The challenge

This project was undertaken by a large multi-site acute Foundation Trust, which provides high-quality health care for a population of approximately 570,000 people in the South East of England.

The Trust had participated in a major review of county wide acute service reconfiguration options (the TCS review). The review recommended further work was completed to assess the feasibility of centralising essential services on one of the Trust’s three hospital sites, using existing buildings (Option 6).

Further feasibility work completed by the Trust had indicated that this option was not viable, but it proved difficult for the Trust, commissioners, local partner organisations and regulators at NHSI/E to agree the best way forward in terms of clinical strategy and service configuration, resulting in deadlock.

4OC were invited to come and work with the Trust and their partners to develop a viable clinical strategy, with stakeholder support, which:

  • Responded to the questions raised by the TCS review
  • Updated the ‘case for change’ included in the review, including activity and performance assumptions
  • Set out the Trust’s clinical strategy for the next three years, developed through discussion and collaboration with partners
£10 million of savings identified and delivered

The response

We put a small team in place, each of whom had Board level experience of managing acute trust finances, strategy and operations, together with ‘hands on’ experience of leading service reconfiguration projects.

A series of one-to-one discussions and small group meetings was held with CCG Commissioners, STP leads, NHSI, NHSE, Hampshire County Council colleagues, neighbouring Trusts and General Practitioners. The engagement process included Trust clinical leads and the Executive Team, and covered the following questions:

  • Current Trust strengths and areas for development
  • How the Trust’s services might best be configured to ensure the provision of high quality and sustainable clinical care
  • The activity, income, workforce, estates and quality assumptions included in the case for change, and whether these now required revision

The findings from the engagement process were used to review and update the Case for Change and to develop a clinical strategy for the Trust.
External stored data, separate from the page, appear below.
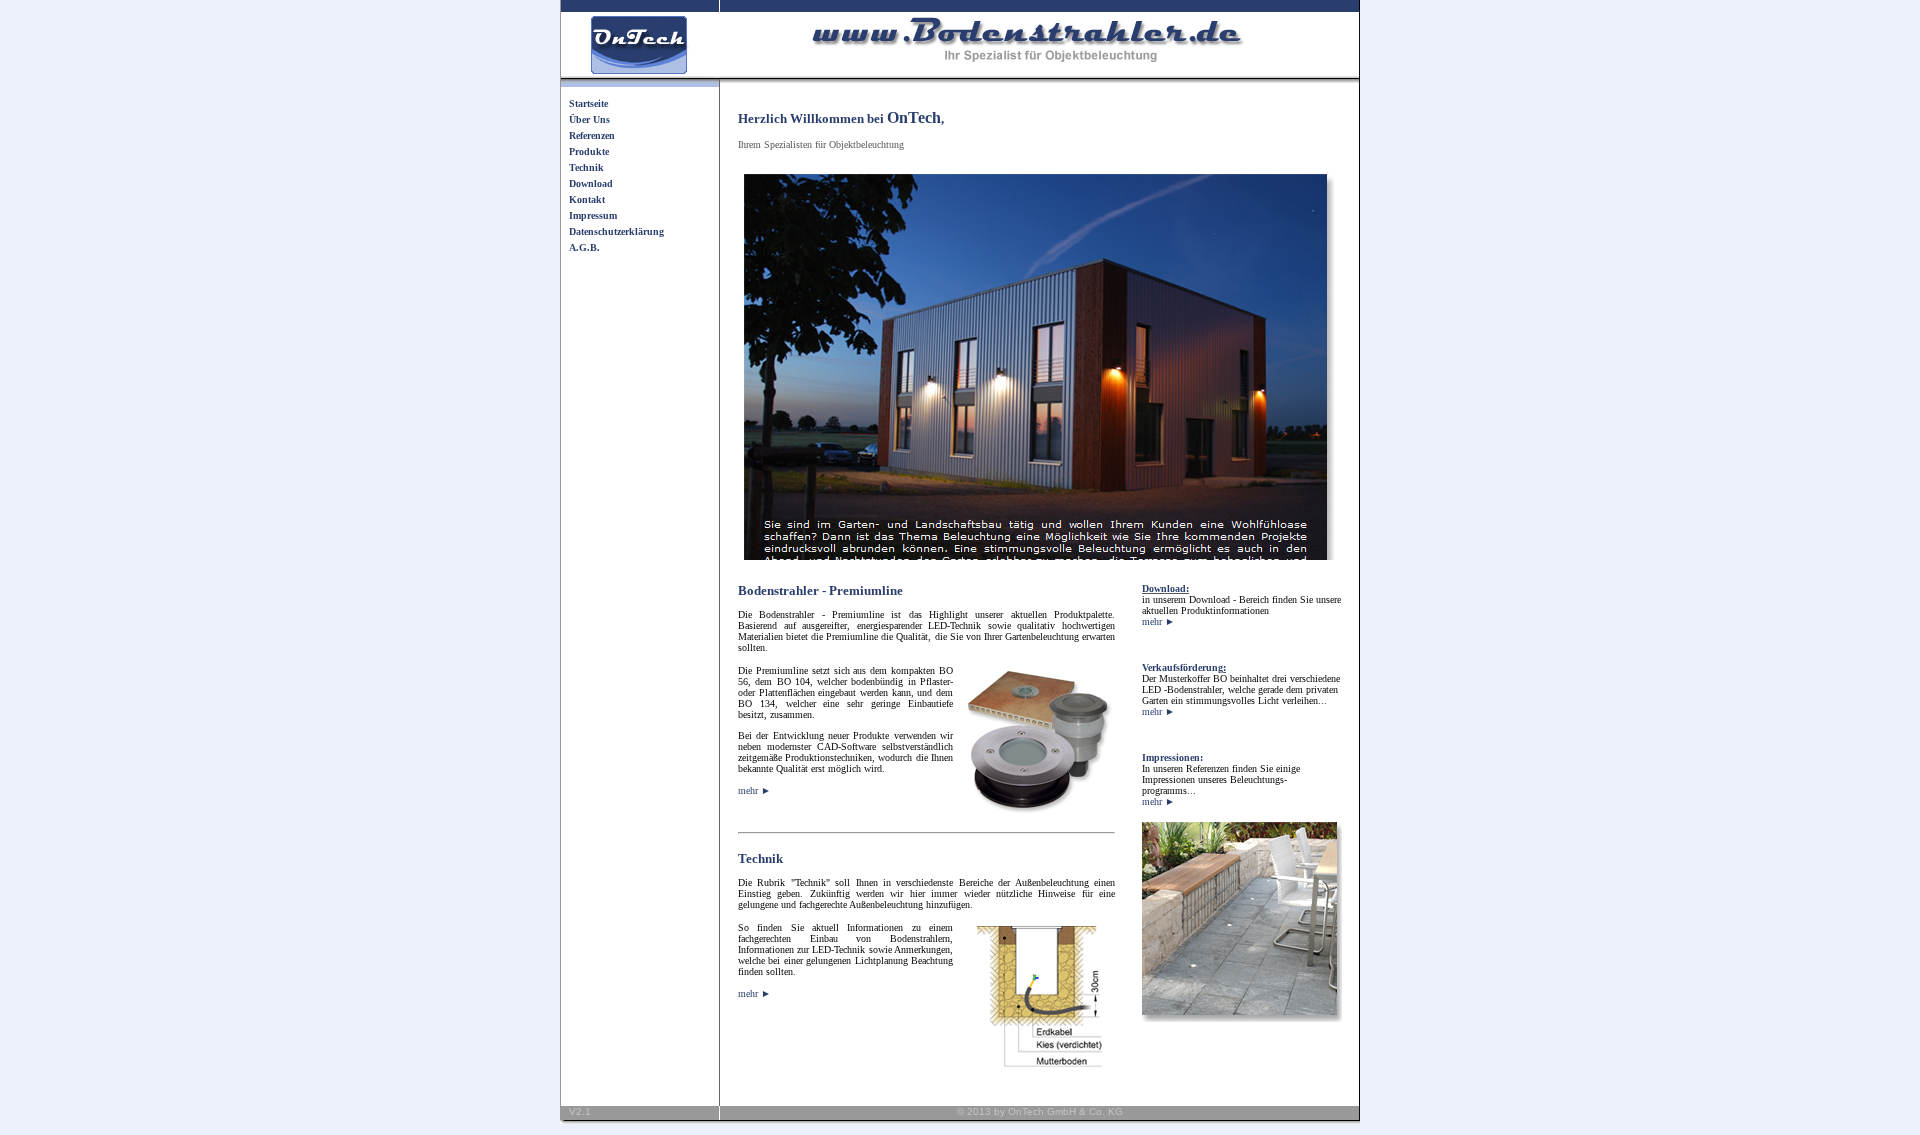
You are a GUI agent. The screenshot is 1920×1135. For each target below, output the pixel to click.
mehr (1158, 621)
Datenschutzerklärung (616, 231)
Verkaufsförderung (1182, 667)
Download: (1165, 588)
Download (591, 183)
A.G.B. (584, 247)
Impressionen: (1172, 757)
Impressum (593, 215)
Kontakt (587, 199)
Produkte (589, 151)
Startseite (588, 103)
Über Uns (589, 119)
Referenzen (592, 135)
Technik (586, 167)
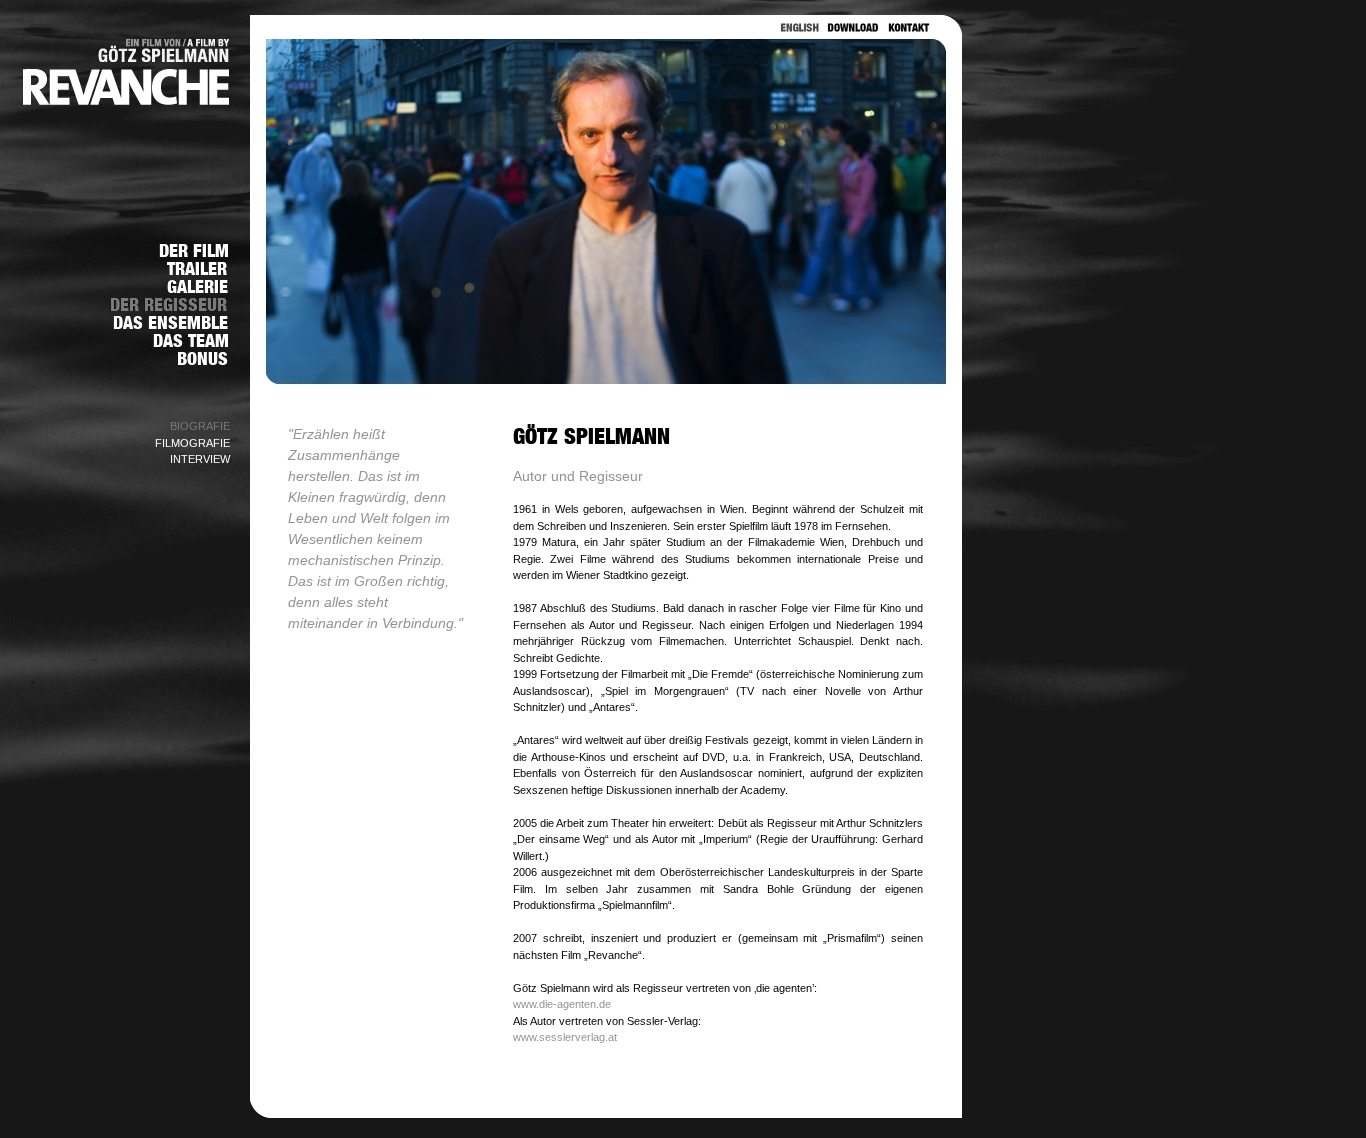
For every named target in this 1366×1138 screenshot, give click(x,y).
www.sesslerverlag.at (565, 1037)
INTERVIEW (200, 459)
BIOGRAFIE (200, 426)
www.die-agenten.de (562, 1004)
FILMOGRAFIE (192, 443)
In summary, we delivered a comprehensive, focussed Clinical Strategy which included:

  • A summary of the strategic context and drivers for change
  • A review of the case for change
  • A summary of stakeholder views
  • A description of the Trust’s four clinical strategy objectives, together with year one action plans for delivery

The Strategy struck a balance between the strategic objectives and action plans required to ensure continued provision of safe, high quality care and the actions required to start the reconfiguration of services across the Trust’s three sites.

The outcome

Critically, the thorough stakeholder engagement process allowed for commissioner and partner concerns about clinical service delivery and future configuration to be identified and responded to by the Trust. The Trust recognised that the current service configuration was unsustainable. This was reflected in the clinical strategy document.

The recommendations were accepted by both the Trust Board and the wider health economy, and a shared whole system business case for capital development to support the delivery of this option is currently in development.  This partnership working is a significant move forwards for a system that was previously in ‘deadlock’.